Adding Lenvatinib plus Pembrolizumab to Transarterial Chemoembolization for Hepatocellular Carcinoma

Immunotherapy combinations, including tremelimumab plus durvalumab, ipilimumab plus nivolumab, and atezolizumab plus bevacizumab, have demonstrated superiority over tyrosine kinase inhibitors (TKIs) in the treatment of advanced hepatocellular cancer (HCC) and are considered first-line therapy in that setting. In liver-confined HCC, the addition of single-agent TKIs to regional therapy has led to mixed and largely negative results compared with regional therapy alone.

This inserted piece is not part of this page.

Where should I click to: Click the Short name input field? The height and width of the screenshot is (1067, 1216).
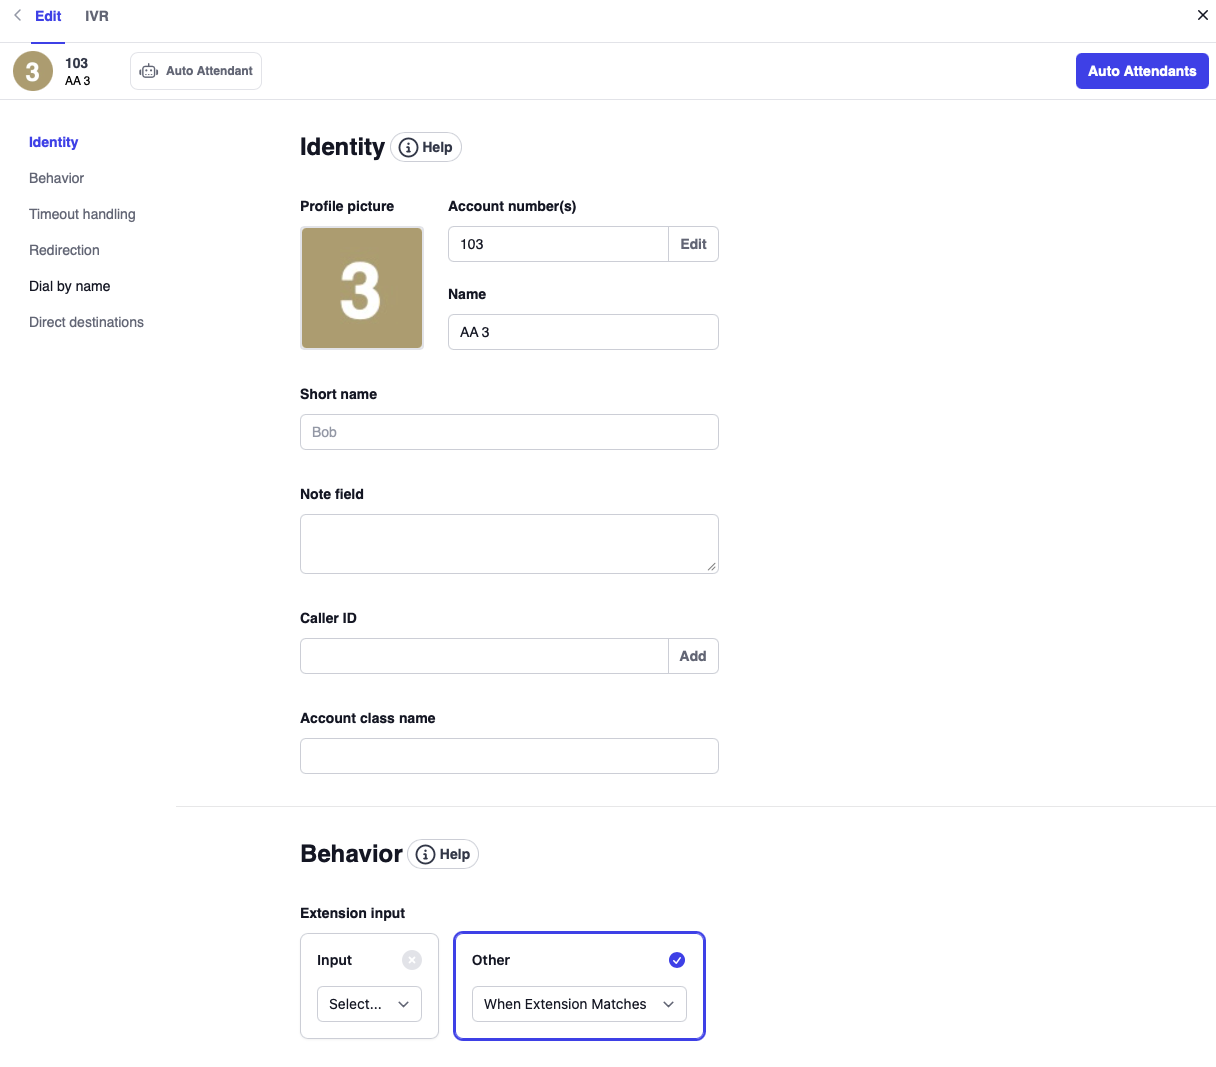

Investigators now report results from the LEAP-012 trial, an industry-sponsored, global, phase 3 study in which patients with unresectable nonmetastatic HCC were randomized to receive transarterial chemoembolization (TACE) in combination with either lenvatinib plus pembrolizumab (LP) or dual placebo. TACE (whether conventional or with drug-eluting beads) was limited to two treatments per tumor. Of the 480 study participants, 72% were Asian, and the cause of HCC was hepatitis B in 62%, alcohol in 46%, and hepatitis C in 17%.

Progression-free survival was significantly better with LP than with placebo (median, 14.6 vs. 10.0 months; hazard ratio; 0.66; P=0.0002), as was objective response rate (47% vs. 33%; P=0.0005). However, no significant difference was seen in overall survival (HR; 0.80, P=0.087), which, at 24 months, was 75% for the LP group and 69% for the placebo group. Grade 3/4 treatment-related serious adverse events occurred in 71% of the LP group compared with 32% of the placebo group.